Perbedaan Antara Fiqih, Ilmu, Menyangka (dzhonna), dan Menduga (syaak) dalam kitab Al Waraqot
Mengenal Kitab Ushul Fiqh : Al Waraqat dan Terjemaha Artinya |
Kitab al-Waraqat dikarang oleh Abu al-Ma’ali Dliya’ ad-Din Abdul Malik bin Abdullah bin Yusuf bin Muhammad al-Juwaini atau yang dikenal dengan Imam Haramain.

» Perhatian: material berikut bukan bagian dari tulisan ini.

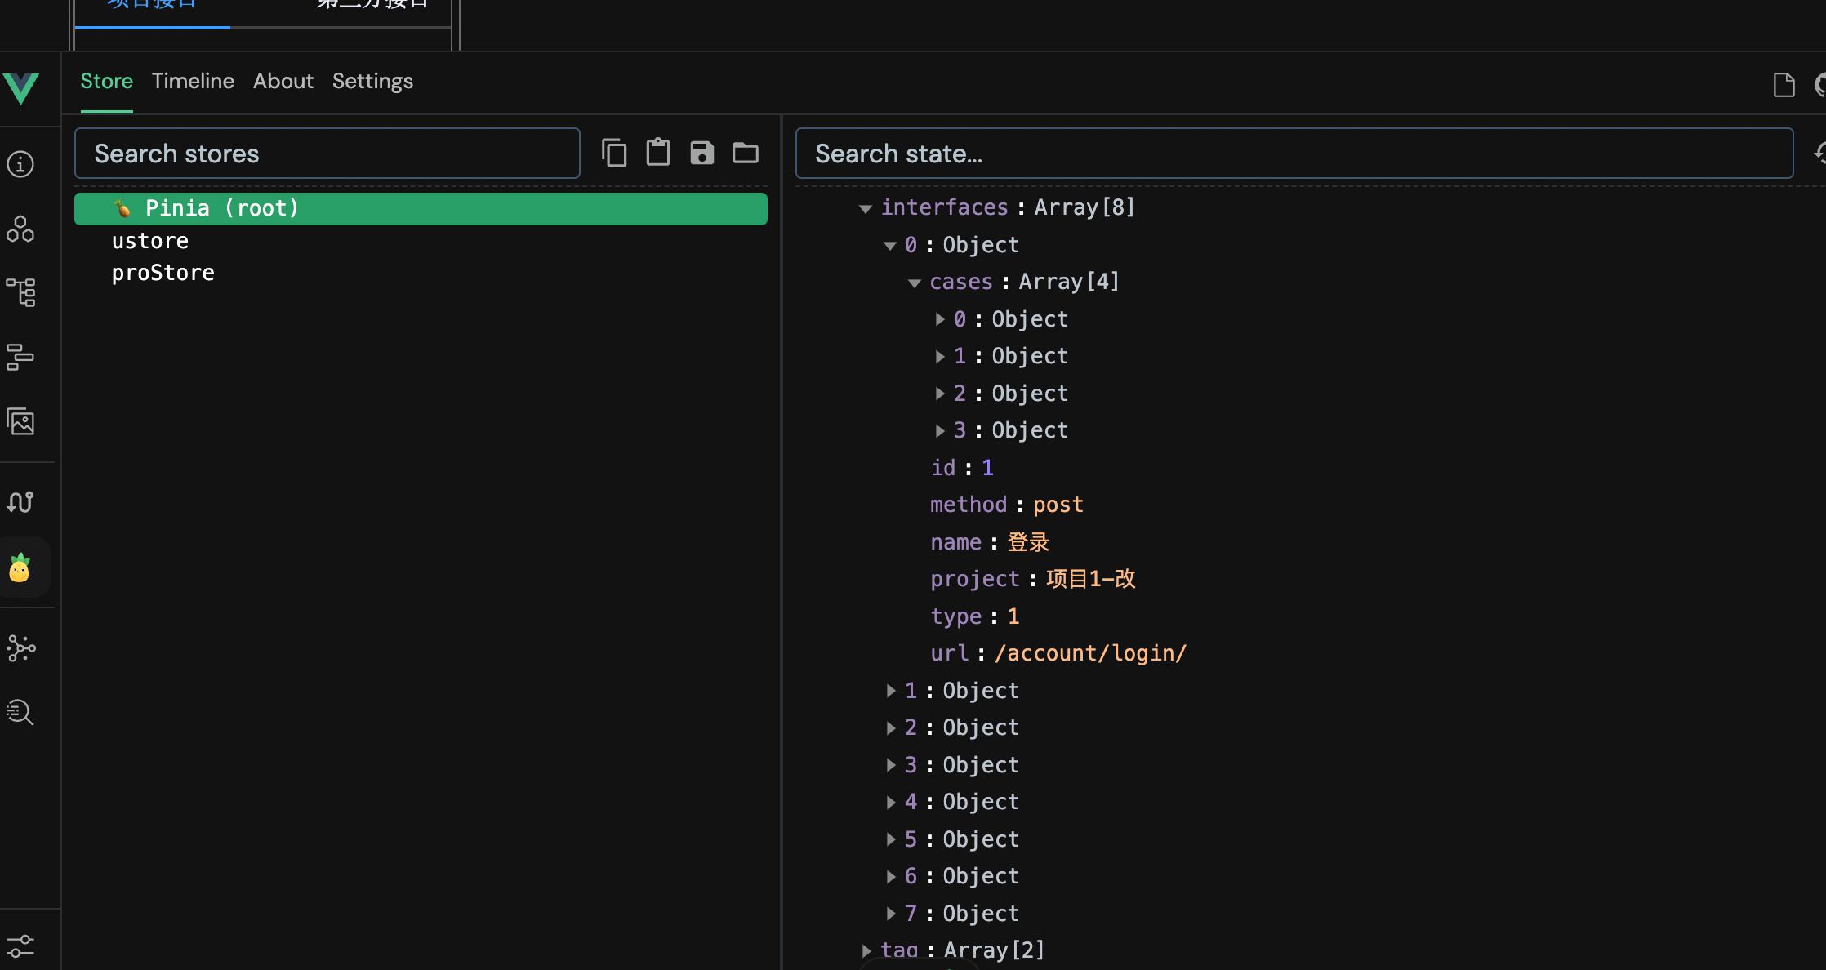Click the copy state icon
Image resolution: width=1826 pixels, height=970 pixels.
click(x=614, y=153)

Imam Haramain mendesain kitab al-Waraqat untuk kebutuhan mubtadi (pemula). Secara bahasa, waraqat berarti lembaran-lembaran kertas. Dari judul saja sudah menggambarkan kitab ini bukan kitab yang besar. Pada bagian pengantar, Imam Haramain berkata, “Kitab ini adalah lembaran-lembaran kertas (waraqat) yang tipis/kecil yang berisi fasal-fasal (topik-topik utama) mengenai ushul fikih yang bisa diambil manfaatnya oleh pemula.”
Nama lengkapnya Al-Waraqat fi Ushul Al-Fiqh (الورقات في أصول الفقه). Sebagian manuskrip menyebut judulnya Al-Waraqat fi Al-Ushul. Kadang ada yang menyebutnya Muqaddimah Al-Imam.
kitab ini adalah pembahasan ushul fikih saja. Tepatnya ushul fikih mazhab Asy-Syafi’i. Kitab ini tidak membahas fikih dan tidak membahas akidah. Pembahasan ushul fikih bermakna pembahasan aspek epistemologi fikih. Artinya, membahas ilmu kaidah dan rambu-rambu bagaimana fikih diproduksi. Jadi ilmu ushul fikih itu ilmu kerangka pikir. Ilmu ushul fikih adalah ilmu yang membentuk metode berpikir fikih dan nalar syar’i dalam Islam.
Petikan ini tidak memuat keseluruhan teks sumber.